*** PROVIDED DATA ***

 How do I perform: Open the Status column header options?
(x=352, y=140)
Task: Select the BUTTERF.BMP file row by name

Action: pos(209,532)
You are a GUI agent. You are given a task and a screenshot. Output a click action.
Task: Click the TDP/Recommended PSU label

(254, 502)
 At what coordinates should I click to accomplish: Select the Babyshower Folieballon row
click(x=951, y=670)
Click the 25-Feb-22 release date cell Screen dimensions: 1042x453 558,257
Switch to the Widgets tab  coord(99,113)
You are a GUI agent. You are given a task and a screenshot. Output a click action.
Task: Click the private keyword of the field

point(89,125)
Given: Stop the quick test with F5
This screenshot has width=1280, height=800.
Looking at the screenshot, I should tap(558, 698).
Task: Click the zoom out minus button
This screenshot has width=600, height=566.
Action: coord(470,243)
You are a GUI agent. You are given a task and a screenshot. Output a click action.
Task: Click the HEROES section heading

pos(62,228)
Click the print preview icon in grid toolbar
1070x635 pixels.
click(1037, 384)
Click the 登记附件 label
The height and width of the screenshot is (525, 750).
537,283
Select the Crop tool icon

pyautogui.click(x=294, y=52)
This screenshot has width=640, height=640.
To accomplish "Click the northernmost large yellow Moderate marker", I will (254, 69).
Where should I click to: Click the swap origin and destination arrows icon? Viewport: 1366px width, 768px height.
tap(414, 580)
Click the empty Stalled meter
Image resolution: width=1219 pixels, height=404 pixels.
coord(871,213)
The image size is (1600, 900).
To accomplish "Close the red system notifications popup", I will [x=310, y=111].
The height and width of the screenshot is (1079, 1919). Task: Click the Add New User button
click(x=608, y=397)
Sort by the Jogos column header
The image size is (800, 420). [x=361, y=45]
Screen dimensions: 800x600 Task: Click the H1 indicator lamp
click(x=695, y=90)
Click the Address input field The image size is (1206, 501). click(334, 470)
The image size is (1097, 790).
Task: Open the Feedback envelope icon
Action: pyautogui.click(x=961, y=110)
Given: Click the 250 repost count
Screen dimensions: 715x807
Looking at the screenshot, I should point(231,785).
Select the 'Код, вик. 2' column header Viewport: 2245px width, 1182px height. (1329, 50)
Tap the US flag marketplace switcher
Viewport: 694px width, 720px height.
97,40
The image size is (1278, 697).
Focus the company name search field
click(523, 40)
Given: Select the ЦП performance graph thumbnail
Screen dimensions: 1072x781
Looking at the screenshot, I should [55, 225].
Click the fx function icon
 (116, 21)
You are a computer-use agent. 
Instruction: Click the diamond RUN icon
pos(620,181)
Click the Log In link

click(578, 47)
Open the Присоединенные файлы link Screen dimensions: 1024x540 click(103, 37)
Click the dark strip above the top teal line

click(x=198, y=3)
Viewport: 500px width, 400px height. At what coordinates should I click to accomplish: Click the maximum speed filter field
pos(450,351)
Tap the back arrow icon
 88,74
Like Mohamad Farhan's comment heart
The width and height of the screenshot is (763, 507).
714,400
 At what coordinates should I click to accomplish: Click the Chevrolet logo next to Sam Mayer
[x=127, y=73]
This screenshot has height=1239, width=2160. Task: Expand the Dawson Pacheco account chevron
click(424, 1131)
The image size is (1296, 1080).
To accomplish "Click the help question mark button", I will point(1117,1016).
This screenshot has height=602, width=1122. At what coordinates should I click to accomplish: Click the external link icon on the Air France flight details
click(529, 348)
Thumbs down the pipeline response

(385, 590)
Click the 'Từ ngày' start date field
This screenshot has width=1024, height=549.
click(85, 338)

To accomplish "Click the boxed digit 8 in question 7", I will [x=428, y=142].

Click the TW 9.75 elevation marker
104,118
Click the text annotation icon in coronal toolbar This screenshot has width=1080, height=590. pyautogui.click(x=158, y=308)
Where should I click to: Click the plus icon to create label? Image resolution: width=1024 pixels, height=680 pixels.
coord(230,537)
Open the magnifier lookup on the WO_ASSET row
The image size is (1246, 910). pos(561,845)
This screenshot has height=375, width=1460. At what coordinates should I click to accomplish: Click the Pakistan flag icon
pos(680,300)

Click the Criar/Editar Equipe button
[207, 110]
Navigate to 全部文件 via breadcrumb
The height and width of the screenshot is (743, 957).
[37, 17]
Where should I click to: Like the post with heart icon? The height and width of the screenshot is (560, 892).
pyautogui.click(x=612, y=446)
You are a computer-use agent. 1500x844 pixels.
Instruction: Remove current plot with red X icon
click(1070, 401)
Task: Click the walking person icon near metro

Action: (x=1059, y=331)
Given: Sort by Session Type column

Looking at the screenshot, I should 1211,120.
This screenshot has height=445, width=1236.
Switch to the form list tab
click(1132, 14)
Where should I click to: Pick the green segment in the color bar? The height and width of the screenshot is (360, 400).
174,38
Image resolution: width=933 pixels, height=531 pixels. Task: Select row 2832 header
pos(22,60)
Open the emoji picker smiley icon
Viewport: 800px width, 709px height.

*** End of PROVIDED DATA ***

-- EXERCISE DESCRIPTION --
Filter the records for the word "computer" and show every line that has it.

-- ANSWER BOX --
You are a computer-use agent. 
You are a computer-use agent. 1500x844 pixels.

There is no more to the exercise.